I was able to make the settings persist by manually editing the /etc/config/zerotier file
Then it persisted the network configuration, but everytime it rebooted, the address would change, so it would always be on REQUESTING_CONFIGURATION status..
Finally I was able to persist everything by getting the key from /var/lib/zerotier-one/identity.secret and manually add it to the configuration file.
If it helps the next person, a sample of mine is:

config zerotier 'sample_config'
        option enabled '1'
        list join 'network id'
        option secret 'replace key'

Everything seems to be working like a charm.
Can I assume as soon as I move this router to my parents, connect it to their main router, and then connect a ethernet cable to the TV, the TV will be able to reach my server at my house?

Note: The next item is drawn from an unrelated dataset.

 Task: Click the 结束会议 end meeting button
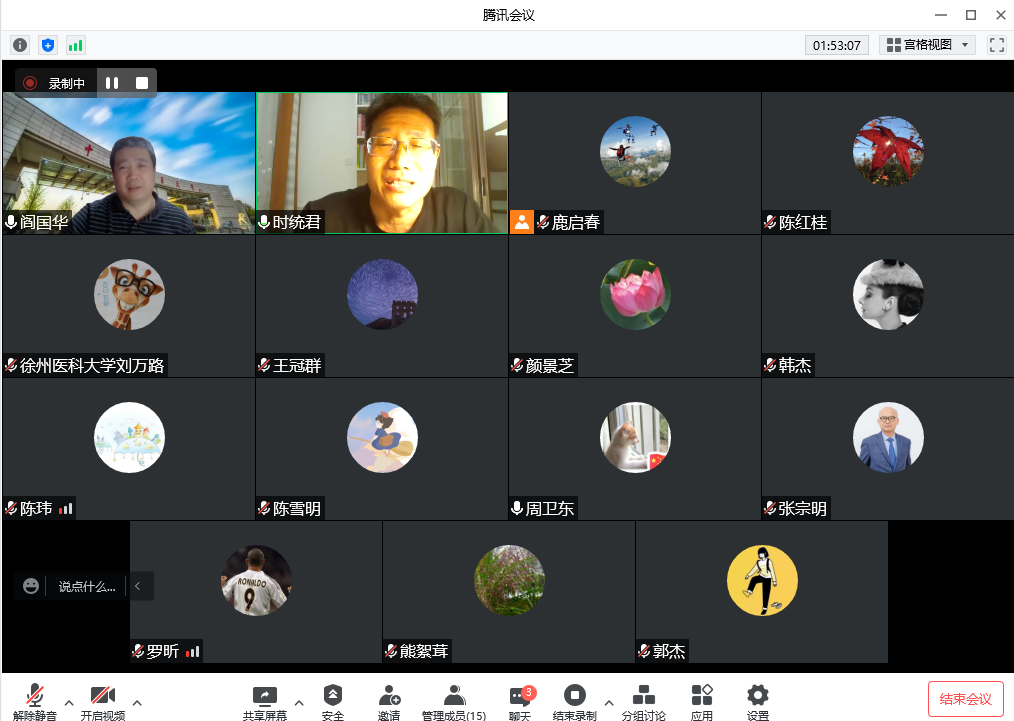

Thank you all for the inputs so far.

I don't know what happened, but the old weird behavior is back.
I have a computer connected via ethernet to LAN2 of the openwrt router. The connection is fine, if I reboot the router, I lose internet. I can still SSH into the router, and from there I can ping www.google.com, so the router itself has internet. Why does sometimes after a reboot, the connections get messy?
It requires then unplugging and plugging the cable several times to get the internet back on.
Surely I must be doing something wrong

I have moved the router to my parents. And set it up with their main router. Connected it to the TV. I can get internet just fine.
I can see the router is connected to my ZeroTier network. But the TV is not able to reach my home server.
Any suggestions? Is any extra setup needed than install zerotier into the router and join the network?